Khmer American Daran Kravanh, leader of the Khmer Anti-Poverty Party (KAPP), wears a garland of flowers at his party’s first congress, March 29 at the Sunway Hotel in Phnom Penh.
Preparations for the July 27 national election are in full swing, with parties big and small gearing up to hit the campaign trail for a month starting June 26.
In all, 57 parties have announced they will run for a place in government, with 45 parties already registered with the Minister of Interior, Tep Nitha, secretary general of the National Election Committee (NEC) told the Post on April 10.
Among the hopefuls is the Khmer Anti-Poverty Party (KAPP), lead by American-Khmer Daran Kravanh, who will run against the likes of Hun Sen and Sam Rainsy for the post of prime minister.
“Our party will bring the governance system from the USA to [Cambodia],” Kravanh, the founder and president of the KAAP, said at the party’s first congress on March 29.
As the party’s name suggests, the KAAP’s platform focuses on reducing poverty, arguing that rising inequality is a threat to social stability.
Daran is critical of the ruling Cambodian People’s Party (CPP), and particularly so Prime Minister Hun Sen’s personal power.
He claims the CPP have only remained in power so long because they have money, and says he will provide “real results” through programs such as his pension scheme, which, he says, will ensure no elderly Cambodian will ever go hungry again.
Hun Sen on April 9 lashed out at the fledgling party while attending the inauguration of a school in Pearaing district, Prey Veng province.
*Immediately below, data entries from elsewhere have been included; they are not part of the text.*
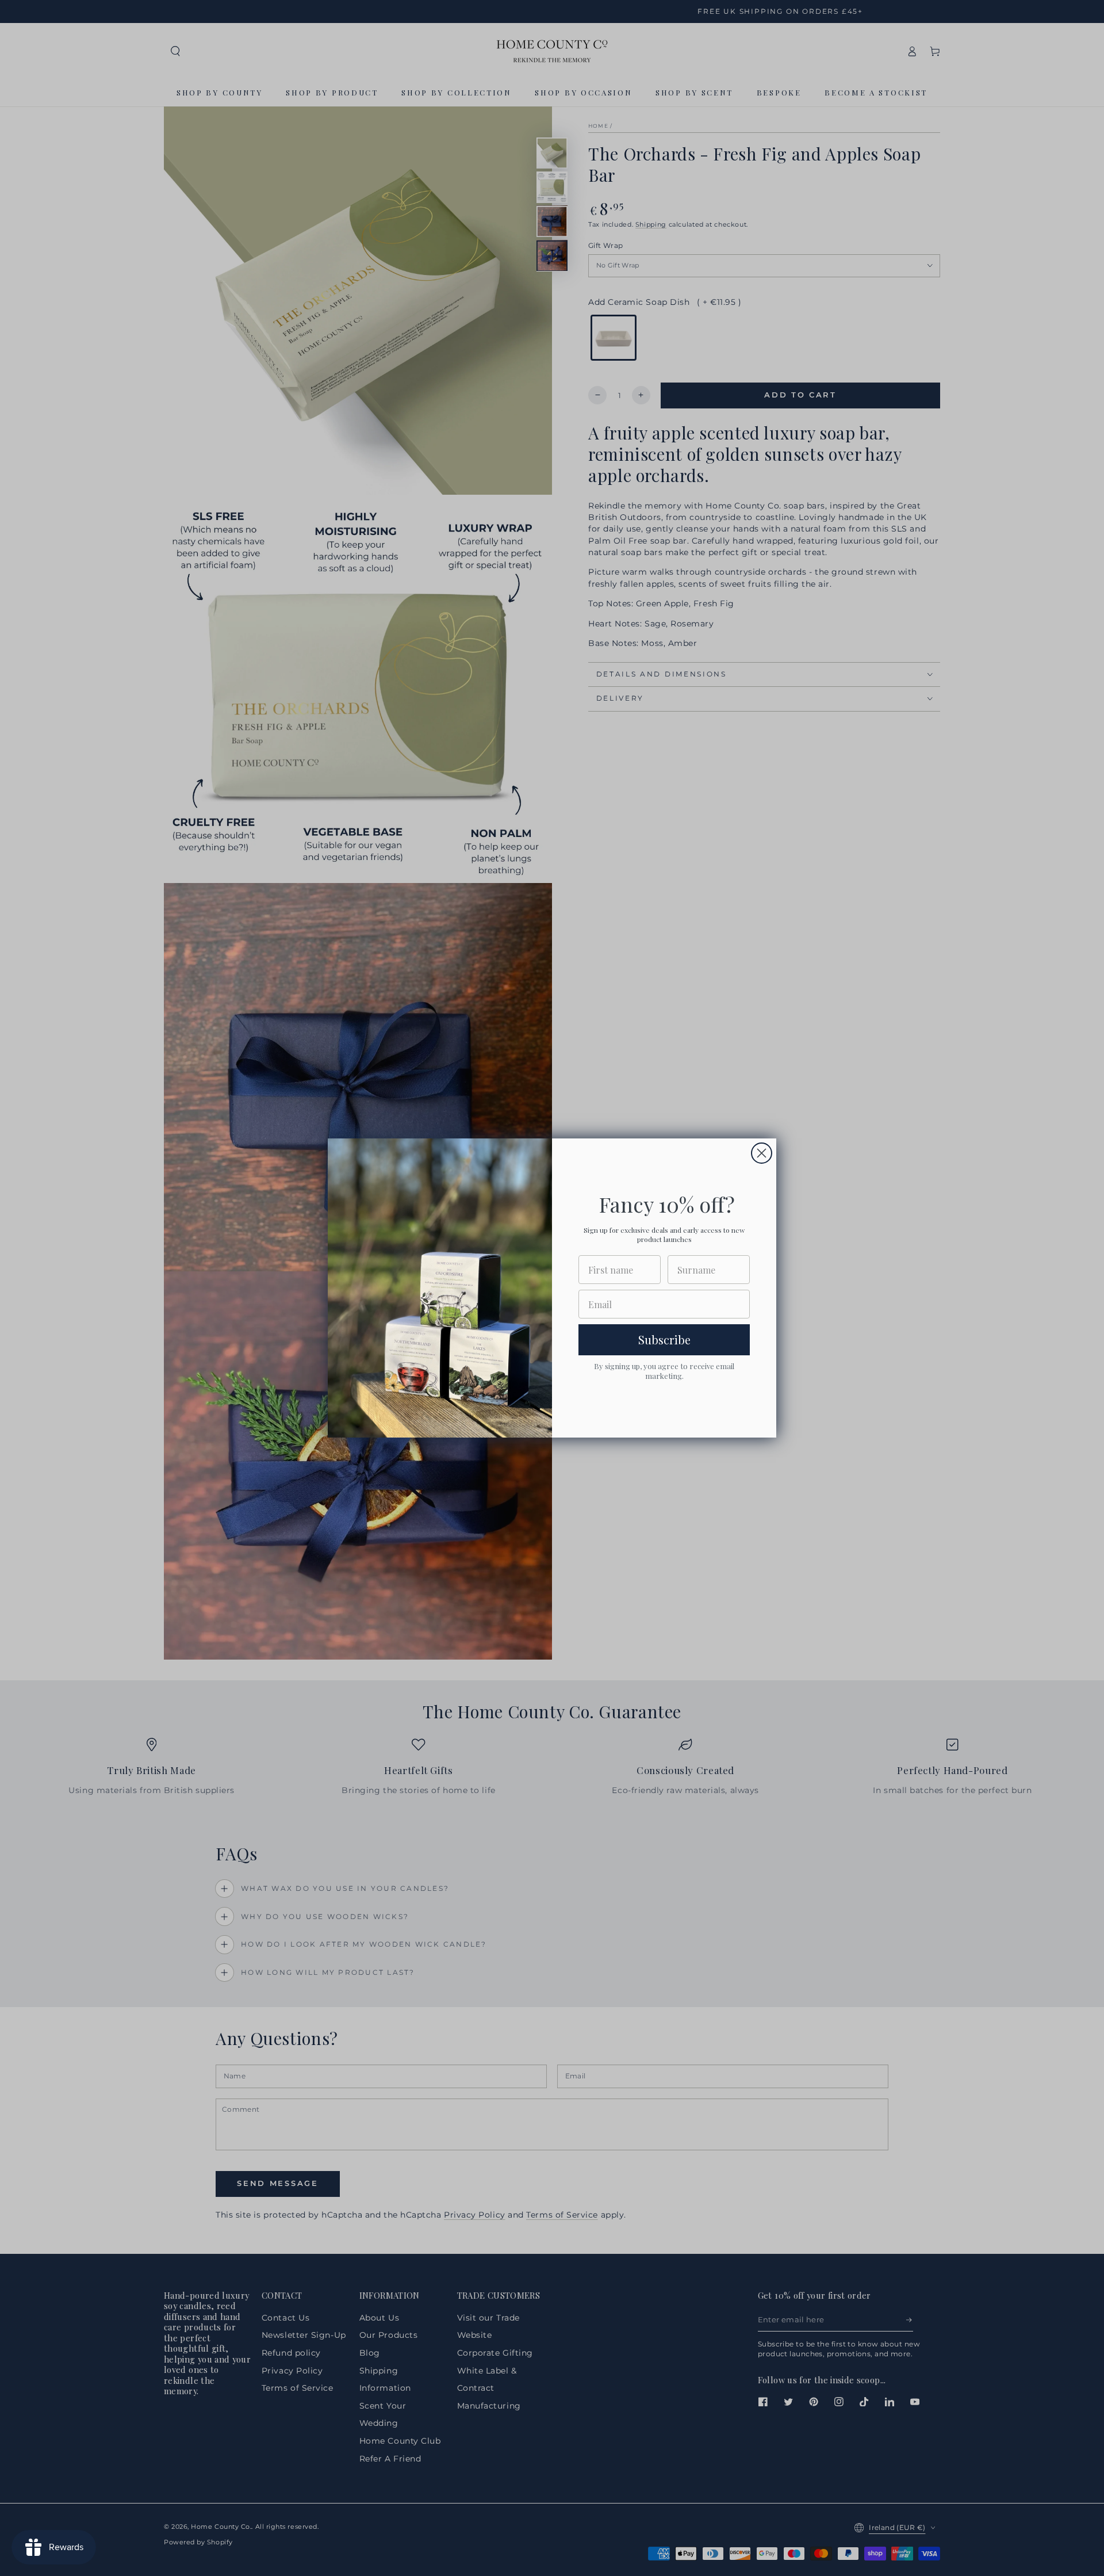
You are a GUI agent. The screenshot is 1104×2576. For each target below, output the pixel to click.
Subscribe (664, 1339)
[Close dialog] (762, 1153)
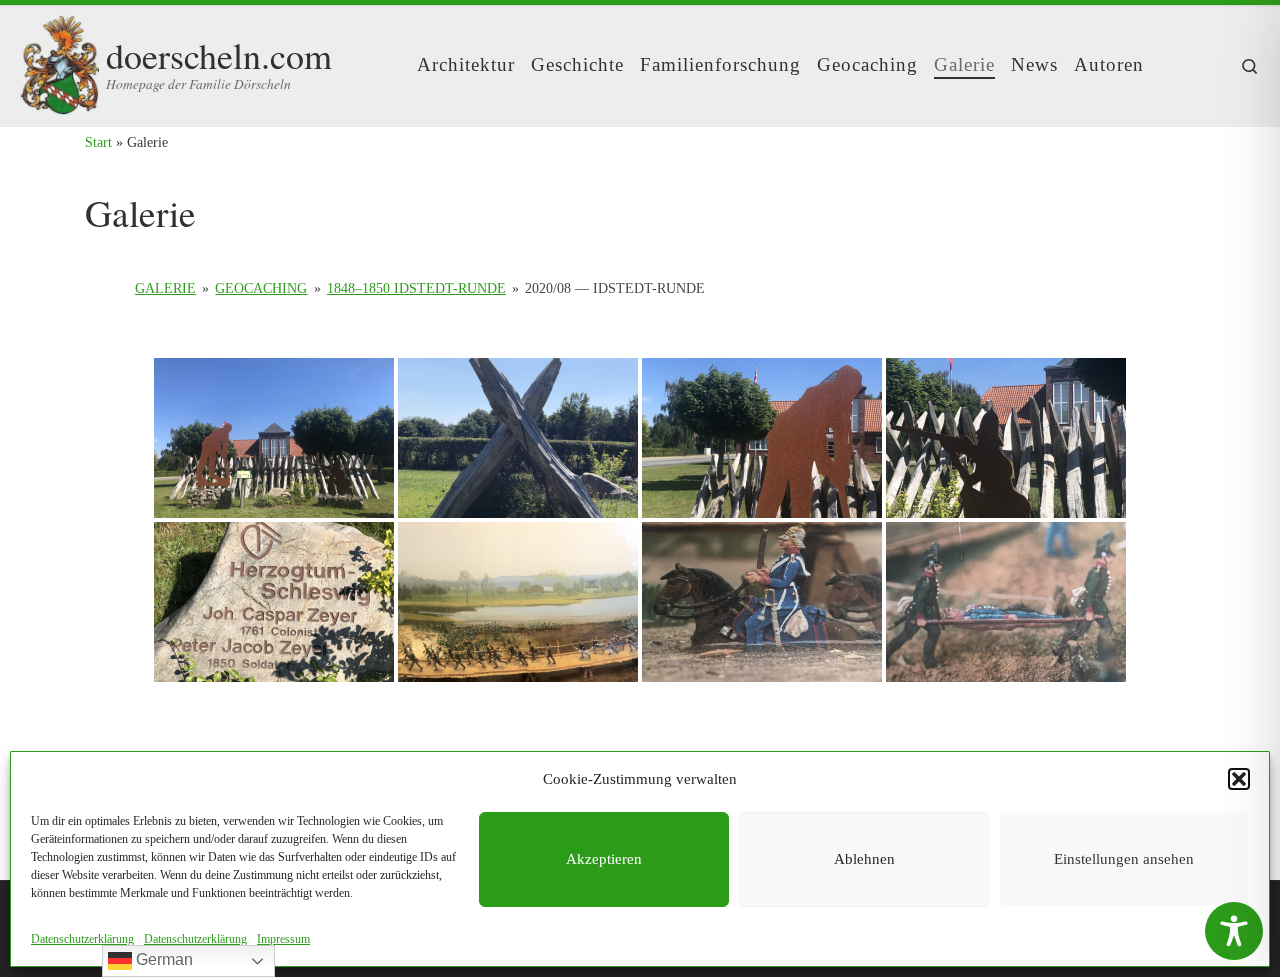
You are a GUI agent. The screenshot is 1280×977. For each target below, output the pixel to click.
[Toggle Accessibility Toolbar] (1234, 931)
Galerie (165, 288)
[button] (1239, 779)
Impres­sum (283, 939)
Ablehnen (864, 859)
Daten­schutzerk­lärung (82, 939)
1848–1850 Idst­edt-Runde (416, 288)
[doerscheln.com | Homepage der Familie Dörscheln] (59, 59)
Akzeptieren (604, 859)
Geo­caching (261, 288)
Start (98, 142)
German (162, 959)
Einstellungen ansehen (1124, 859)
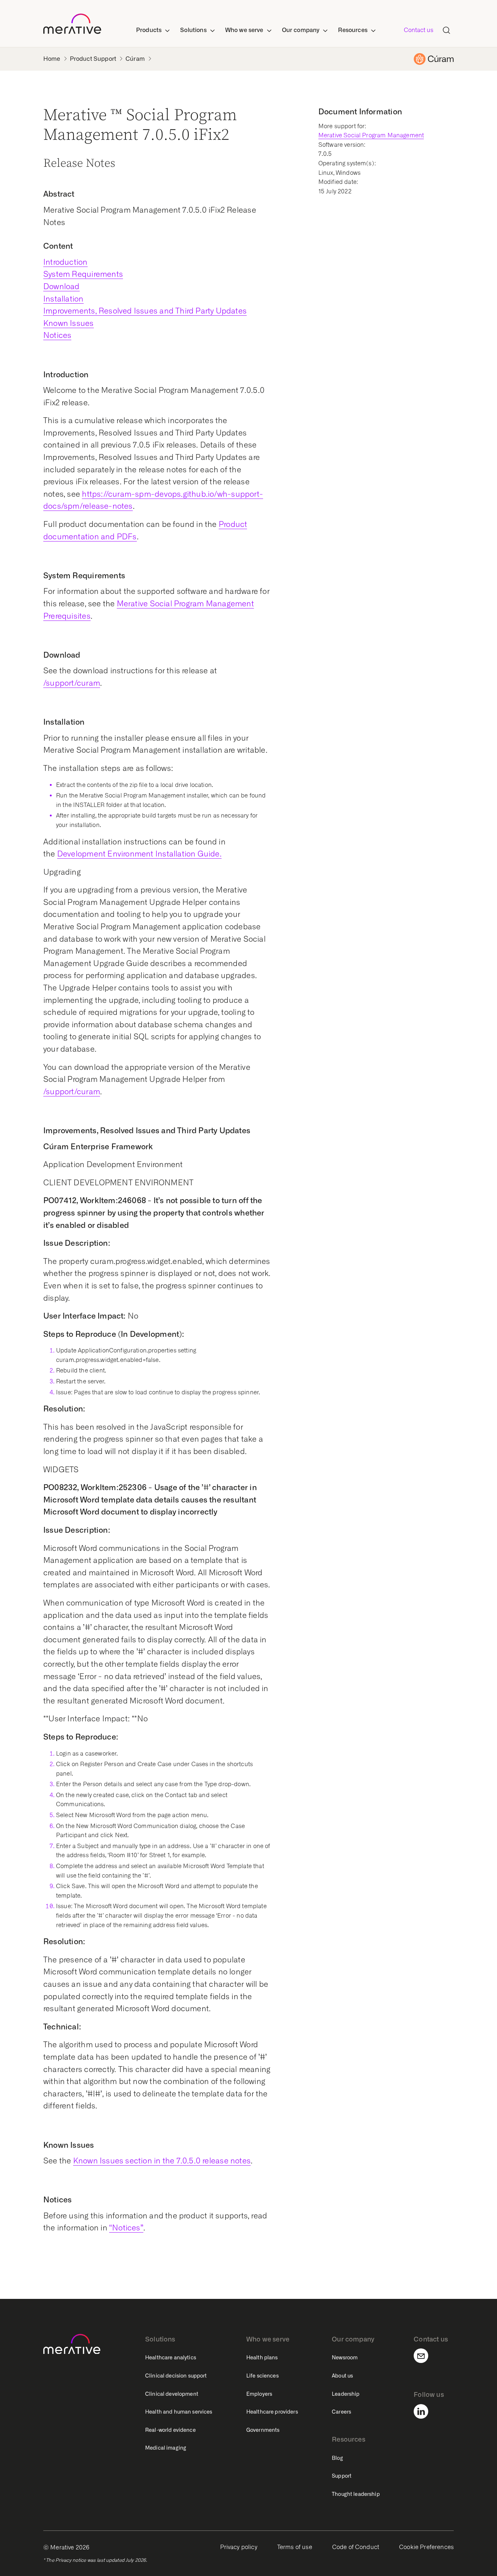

He mocked political parties that faded away immediately after elections and ridiculed KAPP’s proposal to introduce pensions in Cambodia.
“It is not possible,” he said. “If you do not work, you will not just get given American money.”
Kravanh claims to have more than 300 American advisers and governors who support his party, although he has not elaborated on the nature of this support.
Kravanh has also lashed out at the NEC, alleging the body is not capable of ensuring free and fair elections.
Tep Nitha said he declined to respond directly to the criticism, saying he didn’t even know who Kravanh was.
“The NEC just gets on with its work. It is up to an individual if they want to criticize us,” he said.
Despite his criticism of the CPP and key Cambodian institutions, Kravanh maintains that he would be happy to join a coalition with Hun Sen after the July elections.
“Hun Sen is a leader and he has spent a long time trying to help us,” he said.
The KAPP has already managed to attract some support in the run-up to the election. Party member Chuon Vanna, 25, from Kampong Speu province, said she joined the movement because she was impressed by Kravanh.
“When I’ve been with him on missions to the provinces I have seen him cry he is so moved by the poor people,” she said.
Seng Yet, a disgruntled former Funcinpec and Sam Rainsy Party member, said he recently joined the KAPP because he liked their policies.
They will help more Cambodians to become rich, he said.